The trouble with recording interviews is that you have to transcribe them. So after one of my forays to New Haven last week, where I interviewed people in connection with a book I’m working on about community news sites, I had a ton of audio and the unpleasant task of translating it all to text.

I decided to crowdsource the task through an Amazon.com service called Mechanical Turk. More about that in a moment. But first I want to explain my reluctance to try it.

I think the results are better when I do it myself. I have to listen carefully, which helps me seal the best stuff inside my leaky brain. I know what we were taking about, which means that I’m not flummoxed by names and unusual phrases, as any transcriber would be. And because I have an idea of how I’ll use the material, I can decide on the spot what to transcribe verbatim, what to paraphrase and what to leave out altogether. So I knew I could potentially be giving up a lot by turning the task over to others.

Some years ago I used a transcription service near Harvard Square when time was of the essence and when, most important, someone else was paying the bill. This time, faced with many hours of work, I decided to take advice given me last fall by Zach Seward and try MTurk. Seward, then with the Nieman Journalism Lab, told me that lab director Joshua Benton had used it to transcribe this talk by New York University’s Clay Shirky. I was impressed.

I posted a query on Twitter, and several people responded by sending me a link to an online guide by Andy Baio. I decided to try it with two interviews — a 65-minute recording with New Haven Independent founder and editor Paul Bass, made on his reasonably quiet back deck, and a 35-minute conversation with New Haven alderman Michael Jones, at an outdoor café on a busy street.

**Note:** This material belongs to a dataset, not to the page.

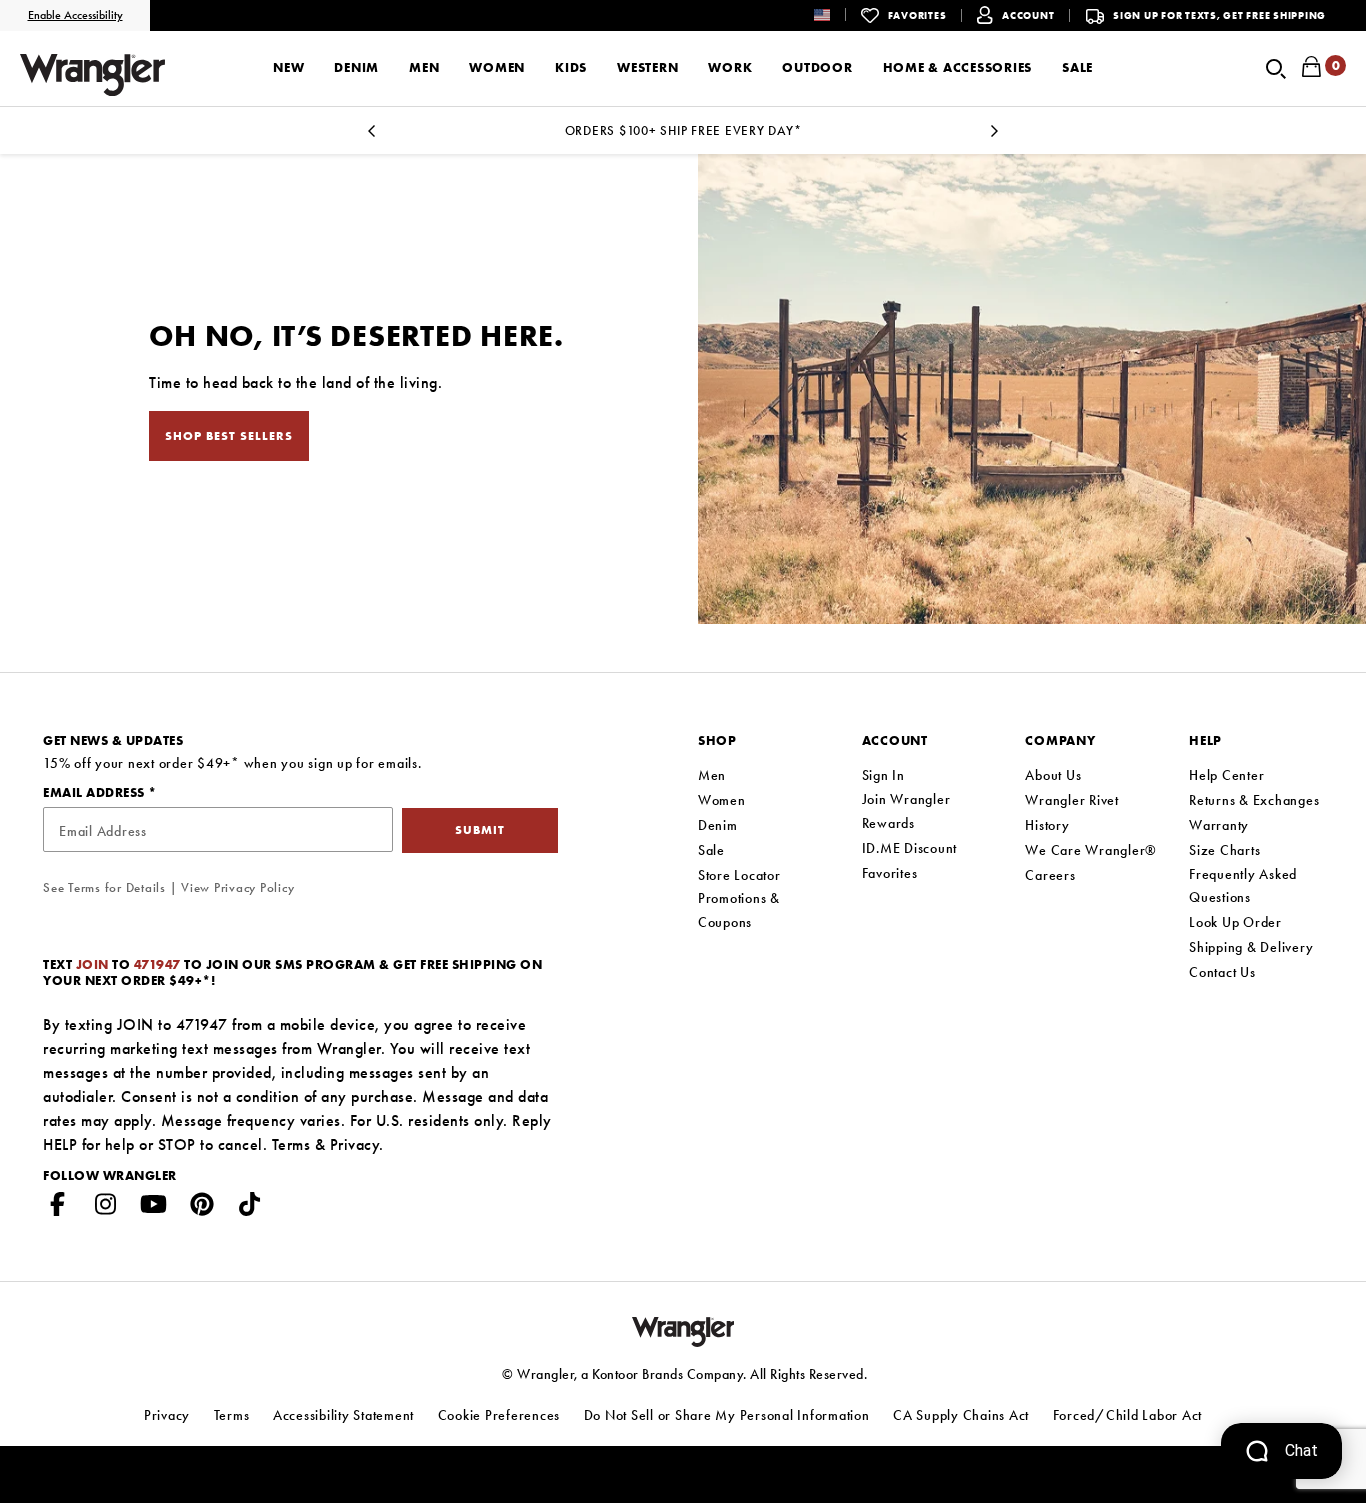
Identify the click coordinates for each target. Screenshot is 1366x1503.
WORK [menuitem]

My first step was to go through the cumbersome process of converting my Olympus recorder’s WMA files to MP3s, and then dividing those MP3s into five-minute chunks so that a number of different people could apply themselves to the task. By the time I got around to doing the second interview, I had stumbled upon EasyWMA, a $10 utility that took the pain out of conversion, and had finally taught myself enough about Audacity, a free audio editor, so that I could painlessly produce five-minute bits.

I was surprised by how quickly the crowd swarmed over my files — in less than a day, I had everything I needed. Unfortunately, the quality was extremely uneven. Some of the mistakes were bizarre or unintentionally hilarious. How “state of Connecticut” became “state of Kentuckian” is one I’ll never figure out. And here’s a choice excerpt from my conversation with Bass. First, the MTurk version:

They had a Sunocompass call with WBR few weeks ago to get the advice, how the membership strives. The taste and ever didn’t undership strives because I felt that if the widely suceessful they might get thirty to fourty thousand dollars.

Now, what he really said:

They had us on a conference call with WBUR few weeks ago to get advice on how to do membership drives. In the past I hadn’t done membership drives, because I felt that if they’re wildly suceessful they might get you to $30,000 or $40,000.

Following Baio’s advice, I’d set a price of $2 per five-minute excerpt. You have the option of rejecting unusually bad work, refusing to pay and letting someone else take a crack at it. I decided to accept everyone’s work, including the person who produced what you see above. But I blocked two people (including the one I just cited), so that if I use the service again, they won’t have a chance to work on my stuff.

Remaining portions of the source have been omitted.